But now that he’s conquered his initial inexperience, Boris is facing other problems. “The delivery of water is what causes the most harm, because in this zone it’s been almost a week without it coming,” he laments. “I’ve had to carry water from other neighborhoods not only for the bathroom and mopping, but also for irrigation.”
Last March, the capital had 111 water supply sources damaged, 89 partially and the other 22 totally, and only one of the five water systems is in good shape, a situation that barely has changed with the passing weeks. Some neighborhoods in the capital have spent almost two weeks without receiving service.
“A garden in every house and in every neighborhood sounds very good, but when people start growing everywhere, what’s going to happen with the little water we have?” asks Boris’ neighbor, who approves of the practice of growing food but worries about the building’s cistern “drying up”. However, he admits that the garden’s garlic and chives have “saved several meals”.
“You throw a few seeds, wait a few days and there it is,” is how Felipe Agüero describes it. He’s a retired truck driver who began planting on a small parcel behind his building in Reparto Bahía in Havana. Cucumbers, aromatic herbs and several papaya plants are his greatest pride, but these days it’s the squash that is the butt of most of his neighbors’ jokes.
“I had squash before all this racket started, and it’s not one of the most interesting things to plant,” he clarifies.
Gerardo González, Vice President of the Committees for the Defense of the Revolution (CDR) and ex-spy imprisoned for years in the U.S., called for a massive planting of squash, triggering all kinds of jokes on social media. “If every CDR produces one squash and there are 138,000 CDRs in the country, then there would be 138,00 more squash,” affirms González during a visit to Camagüey.
On the official list of commercial varieties of squash that the Ministry of Agriculture maintains they are almost 20 names, but, in practice, there are six which are the most common on tables.
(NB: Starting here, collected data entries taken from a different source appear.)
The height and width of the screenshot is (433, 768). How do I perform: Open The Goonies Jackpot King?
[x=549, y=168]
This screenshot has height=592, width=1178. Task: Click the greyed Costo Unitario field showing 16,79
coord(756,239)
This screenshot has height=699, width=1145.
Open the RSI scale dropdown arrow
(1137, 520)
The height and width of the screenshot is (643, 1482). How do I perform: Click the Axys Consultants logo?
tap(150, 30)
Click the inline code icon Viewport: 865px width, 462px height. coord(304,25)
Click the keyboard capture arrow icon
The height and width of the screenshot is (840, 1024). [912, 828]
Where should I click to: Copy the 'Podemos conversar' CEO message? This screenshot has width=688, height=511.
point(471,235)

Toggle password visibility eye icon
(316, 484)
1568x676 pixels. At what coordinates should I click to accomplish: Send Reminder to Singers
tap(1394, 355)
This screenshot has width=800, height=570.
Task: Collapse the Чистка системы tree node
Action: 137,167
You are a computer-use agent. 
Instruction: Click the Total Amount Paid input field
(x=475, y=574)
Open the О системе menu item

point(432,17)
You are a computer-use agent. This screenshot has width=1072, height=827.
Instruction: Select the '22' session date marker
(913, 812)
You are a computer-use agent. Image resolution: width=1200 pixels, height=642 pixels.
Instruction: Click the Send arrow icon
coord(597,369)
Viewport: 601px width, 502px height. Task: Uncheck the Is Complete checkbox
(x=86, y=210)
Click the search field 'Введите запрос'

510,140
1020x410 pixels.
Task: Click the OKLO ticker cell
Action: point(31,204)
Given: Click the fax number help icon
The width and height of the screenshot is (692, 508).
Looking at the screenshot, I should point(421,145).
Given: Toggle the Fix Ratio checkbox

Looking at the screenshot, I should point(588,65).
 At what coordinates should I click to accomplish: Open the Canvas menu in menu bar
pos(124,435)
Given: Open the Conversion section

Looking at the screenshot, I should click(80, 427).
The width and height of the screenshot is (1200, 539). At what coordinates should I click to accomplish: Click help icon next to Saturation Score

The differences go from the form, passing to the size, the texture of the shell and even the arrangement of the seeds inside.
“You can grow squash year-round, but you have to be very careful in the months of July and August because there’s a lot of blight when it’s hot,” warns Agüero. “What I produce here is very small, but to grow it seriously, you must have good seed and keep the irrigation stable, something very difficult to do in the city.”
He waters his small garden by a hose connected to the building’s water supply. “When there’s no water it’s lost work because all the strength in the seeds can be gone in a few days, which has happened to me many times.”
“Here what I can get are seasonal herbs for cooking, but it’s clear that my family can’t live only on this,” says Agüero. “Sometimes it’s only a distraction for me, to pass a little time outside the house and think about something other than my problems, but the fear I have now is that they’re saying if you already have a garden, you don’t need to buy in the bodega (ration store).”
It’s better not to talk to Agüero about pineapple. “Anyone who asks you to plant pineapple everywhere knows nothing about agriculture,” he points out. “It’s a very aggressive plant because its leaves poke and cut,” and it’s not advisable at all to plant pineapple on a patio, a terrace or in a garden because it’s a danger for people, animals
“When I was a boy and lived in Quivicán, my father used to plant pineapple to separate the other crops, like a kind of natural barrier to prevent the cows from getting into the more sensitive crops, and also to dissuade thieves,” he remembers.
“It’s better for me to continue with my herbs to solve my problem a little, and I’ve even been able to sell some. Basil is the favorite because people use it a lot for religious cleansings,” explains Agüero. “With the money I get for the basil, I go and buy the pineapple or squash that I can’t find in the store.”